Achaogen announces $24.7 million DTRA deal to combat anthrax and plague

Published 27 October 2006

Four-year deal with Defense Threat Reduction Agency will focus on inhibiting antibiotic-resistant strains; once weakened, bacteria are vulnerable to fluoroquinolones and other antibacterial drugs; deal comes in the wake of a succesfully completed Series B funding round

South San Francisco-based Achaogen, a leader in the discovery and development of small molecules to treat infections caused by antibiotic-resistant strains of bacteria, has received a $24.7 million, four-year contract with the Defense Threat Reduction Agency (DTRA) to develop therapies for anthrax and plague.

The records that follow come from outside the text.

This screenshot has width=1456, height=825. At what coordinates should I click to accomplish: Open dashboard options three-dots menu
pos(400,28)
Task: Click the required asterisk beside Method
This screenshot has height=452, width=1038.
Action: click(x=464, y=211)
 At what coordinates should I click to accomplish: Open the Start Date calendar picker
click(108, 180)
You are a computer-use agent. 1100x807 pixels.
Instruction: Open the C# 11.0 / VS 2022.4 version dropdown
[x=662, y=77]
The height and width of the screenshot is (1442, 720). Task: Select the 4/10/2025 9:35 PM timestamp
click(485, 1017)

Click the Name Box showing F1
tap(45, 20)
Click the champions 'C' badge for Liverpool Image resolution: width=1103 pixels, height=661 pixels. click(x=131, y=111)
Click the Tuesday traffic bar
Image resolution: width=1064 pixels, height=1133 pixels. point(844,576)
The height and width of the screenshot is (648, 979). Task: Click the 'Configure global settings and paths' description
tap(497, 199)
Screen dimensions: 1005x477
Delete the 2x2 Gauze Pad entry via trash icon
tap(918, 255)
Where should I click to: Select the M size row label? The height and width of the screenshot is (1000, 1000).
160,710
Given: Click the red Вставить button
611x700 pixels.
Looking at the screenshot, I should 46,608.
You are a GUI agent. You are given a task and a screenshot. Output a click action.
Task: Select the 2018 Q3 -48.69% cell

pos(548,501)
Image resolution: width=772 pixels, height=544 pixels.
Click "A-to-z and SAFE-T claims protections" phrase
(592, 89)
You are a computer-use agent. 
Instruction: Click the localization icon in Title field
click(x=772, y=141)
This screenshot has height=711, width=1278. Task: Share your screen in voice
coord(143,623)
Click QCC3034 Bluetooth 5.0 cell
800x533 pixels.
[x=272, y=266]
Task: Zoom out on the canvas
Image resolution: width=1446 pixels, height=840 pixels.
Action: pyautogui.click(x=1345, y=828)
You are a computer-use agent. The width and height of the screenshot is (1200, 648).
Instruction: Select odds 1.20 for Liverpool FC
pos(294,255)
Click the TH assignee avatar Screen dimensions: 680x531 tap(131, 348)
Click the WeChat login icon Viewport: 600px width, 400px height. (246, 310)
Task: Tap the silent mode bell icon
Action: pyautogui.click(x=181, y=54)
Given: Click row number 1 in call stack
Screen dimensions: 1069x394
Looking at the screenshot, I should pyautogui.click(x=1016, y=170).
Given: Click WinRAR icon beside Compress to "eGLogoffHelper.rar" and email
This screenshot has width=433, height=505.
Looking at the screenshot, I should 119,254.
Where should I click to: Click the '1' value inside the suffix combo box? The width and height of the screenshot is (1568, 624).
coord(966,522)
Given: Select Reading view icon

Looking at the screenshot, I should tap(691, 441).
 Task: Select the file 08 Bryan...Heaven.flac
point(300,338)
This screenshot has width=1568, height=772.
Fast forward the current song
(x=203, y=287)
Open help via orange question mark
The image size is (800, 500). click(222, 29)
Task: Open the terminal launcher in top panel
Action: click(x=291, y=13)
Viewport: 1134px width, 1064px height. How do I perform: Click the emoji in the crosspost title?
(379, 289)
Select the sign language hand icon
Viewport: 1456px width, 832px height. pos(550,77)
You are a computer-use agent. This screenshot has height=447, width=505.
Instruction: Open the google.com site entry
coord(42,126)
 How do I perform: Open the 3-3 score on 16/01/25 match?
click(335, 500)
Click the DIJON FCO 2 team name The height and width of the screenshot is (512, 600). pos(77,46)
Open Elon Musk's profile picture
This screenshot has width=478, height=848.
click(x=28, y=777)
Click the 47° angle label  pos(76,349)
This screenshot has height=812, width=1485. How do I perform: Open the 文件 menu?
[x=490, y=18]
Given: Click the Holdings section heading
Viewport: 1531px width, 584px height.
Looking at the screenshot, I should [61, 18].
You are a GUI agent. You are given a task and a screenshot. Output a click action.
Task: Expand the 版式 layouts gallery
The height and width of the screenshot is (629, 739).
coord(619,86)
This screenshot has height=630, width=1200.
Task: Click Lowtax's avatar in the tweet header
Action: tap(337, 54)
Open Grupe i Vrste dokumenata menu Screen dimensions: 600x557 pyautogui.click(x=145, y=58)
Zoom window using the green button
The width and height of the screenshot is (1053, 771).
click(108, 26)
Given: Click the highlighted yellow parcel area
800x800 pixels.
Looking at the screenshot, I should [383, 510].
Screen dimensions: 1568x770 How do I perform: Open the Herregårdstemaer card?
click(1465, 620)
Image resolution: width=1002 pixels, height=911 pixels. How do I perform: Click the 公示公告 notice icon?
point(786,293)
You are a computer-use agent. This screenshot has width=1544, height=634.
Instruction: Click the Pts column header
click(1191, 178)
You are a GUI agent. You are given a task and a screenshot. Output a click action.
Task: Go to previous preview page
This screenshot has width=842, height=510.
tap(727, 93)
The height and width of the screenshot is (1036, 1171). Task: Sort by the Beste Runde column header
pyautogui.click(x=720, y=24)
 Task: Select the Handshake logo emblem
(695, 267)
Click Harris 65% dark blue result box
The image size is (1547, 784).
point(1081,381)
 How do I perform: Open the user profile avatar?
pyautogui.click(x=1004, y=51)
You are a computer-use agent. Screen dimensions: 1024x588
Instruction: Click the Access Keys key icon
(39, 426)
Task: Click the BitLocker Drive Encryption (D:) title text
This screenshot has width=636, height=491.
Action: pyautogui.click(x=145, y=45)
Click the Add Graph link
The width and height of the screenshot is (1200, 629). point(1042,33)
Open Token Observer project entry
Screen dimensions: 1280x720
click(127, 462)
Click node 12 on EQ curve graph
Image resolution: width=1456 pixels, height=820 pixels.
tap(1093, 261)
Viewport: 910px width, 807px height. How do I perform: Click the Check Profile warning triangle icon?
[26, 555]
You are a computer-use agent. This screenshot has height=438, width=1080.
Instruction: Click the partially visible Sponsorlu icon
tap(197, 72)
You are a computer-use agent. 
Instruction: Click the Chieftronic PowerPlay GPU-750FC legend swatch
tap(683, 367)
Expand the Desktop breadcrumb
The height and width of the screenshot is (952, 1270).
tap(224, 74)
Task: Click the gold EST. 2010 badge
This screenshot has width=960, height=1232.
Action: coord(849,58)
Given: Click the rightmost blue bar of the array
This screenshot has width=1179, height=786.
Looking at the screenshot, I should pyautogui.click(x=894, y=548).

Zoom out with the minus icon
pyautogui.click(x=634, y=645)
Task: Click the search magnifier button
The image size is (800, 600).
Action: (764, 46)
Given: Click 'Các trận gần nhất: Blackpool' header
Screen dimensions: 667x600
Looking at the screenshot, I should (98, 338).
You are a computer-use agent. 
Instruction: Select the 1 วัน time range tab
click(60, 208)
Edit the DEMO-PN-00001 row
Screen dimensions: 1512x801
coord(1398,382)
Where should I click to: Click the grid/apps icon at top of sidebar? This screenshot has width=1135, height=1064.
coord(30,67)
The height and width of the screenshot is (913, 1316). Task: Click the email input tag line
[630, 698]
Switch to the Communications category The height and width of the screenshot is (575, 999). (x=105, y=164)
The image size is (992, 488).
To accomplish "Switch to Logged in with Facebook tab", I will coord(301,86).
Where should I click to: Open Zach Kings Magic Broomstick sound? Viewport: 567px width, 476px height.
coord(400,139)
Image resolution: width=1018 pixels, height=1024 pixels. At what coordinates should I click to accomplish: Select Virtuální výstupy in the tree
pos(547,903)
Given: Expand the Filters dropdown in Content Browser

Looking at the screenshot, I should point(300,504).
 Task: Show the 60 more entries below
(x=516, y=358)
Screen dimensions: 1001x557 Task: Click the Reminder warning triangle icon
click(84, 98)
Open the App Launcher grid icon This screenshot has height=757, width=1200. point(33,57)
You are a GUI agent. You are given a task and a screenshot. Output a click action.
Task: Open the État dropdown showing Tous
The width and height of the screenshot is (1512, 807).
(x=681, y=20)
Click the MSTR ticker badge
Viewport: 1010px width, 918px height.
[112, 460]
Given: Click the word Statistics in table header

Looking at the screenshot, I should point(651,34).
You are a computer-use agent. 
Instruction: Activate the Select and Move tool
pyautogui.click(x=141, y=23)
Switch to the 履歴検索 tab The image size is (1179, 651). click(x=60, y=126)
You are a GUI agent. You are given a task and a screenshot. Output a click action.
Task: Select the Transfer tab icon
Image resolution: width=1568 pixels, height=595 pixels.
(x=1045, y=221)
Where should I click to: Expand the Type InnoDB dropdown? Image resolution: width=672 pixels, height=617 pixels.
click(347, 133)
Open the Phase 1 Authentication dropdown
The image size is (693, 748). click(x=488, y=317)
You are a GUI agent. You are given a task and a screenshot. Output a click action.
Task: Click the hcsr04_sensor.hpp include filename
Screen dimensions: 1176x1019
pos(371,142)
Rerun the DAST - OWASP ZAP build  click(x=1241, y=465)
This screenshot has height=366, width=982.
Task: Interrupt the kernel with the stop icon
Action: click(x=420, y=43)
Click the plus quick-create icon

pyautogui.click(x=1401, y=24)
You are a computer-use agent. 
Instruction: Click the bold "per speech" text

The idea is to use the company’s “achaogens” — the broad-spectrum small molecule therapeutics — to inhibit the anthrax and plague so that they can be more effectively targeted with existing fluoroquinolones and other classes of antibacterial drugs.

“The DTRA contract provides funding for our preclinical development efforts into the biodefense arena, while preserving and enhancing our opportunity in the civilian market for the treatment of resistant bacteria,” said John Hollway, Achaogen’s vice president of business development. “Developing therapies in parallel for both biodefense and hospital-acquired resistant infections will move both programs forward more efficiently and cost-effectively.”

Earlier this month, the company announced that it has closed its Series B round of financing, raising over $26 million dollars in a round led by Domain Venture Partners. All of Achaogen’s Series A investors (5AM Ventures, ARCH Venture Partners, Venrock Associates, and Versant Ventures) also participated.